Do this: Reproduce the material from the line containing "You are a GUI" down to the line containing "Ustawienia Cookie [button] (88, 657)", both ends included, with every request kept in place and every coordinate in the answers shifted by adding 128 to each number.

Given records:
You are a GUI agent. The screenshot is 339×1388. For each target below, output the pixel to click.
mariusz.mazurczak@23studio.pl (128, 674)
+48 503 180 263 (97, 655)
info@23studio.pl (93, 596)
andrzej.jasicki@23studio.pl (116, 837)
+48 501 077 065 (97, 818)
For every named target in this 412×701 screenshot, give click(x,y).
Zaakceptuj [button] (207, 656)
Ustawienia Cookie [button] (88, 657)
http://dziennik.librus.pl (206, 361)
...
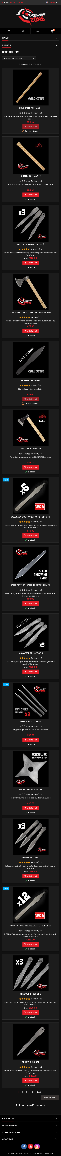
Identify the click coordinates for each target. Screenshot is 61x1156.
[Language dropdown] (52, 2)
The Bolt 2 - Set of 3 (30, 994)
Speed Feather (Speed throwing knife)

Completed task:
You are a GUI agent. The screenshot is 339×1388. For each target below, output the pixel to click.
mariusz.mazurczak@23studio.pl (256, 802)
+48 503 180 263 (225, 783)
info@23studio.pl (221, 724)
andrzej.jasicki@23studio.pl (244, 965)
+48 501 077 065 (225, 946)
For every named target in this 412×701 screenshot, give click(x,y).
Zaakceptuj [button] (335, 784)
Ustawienia Cookie [button] (216, 785)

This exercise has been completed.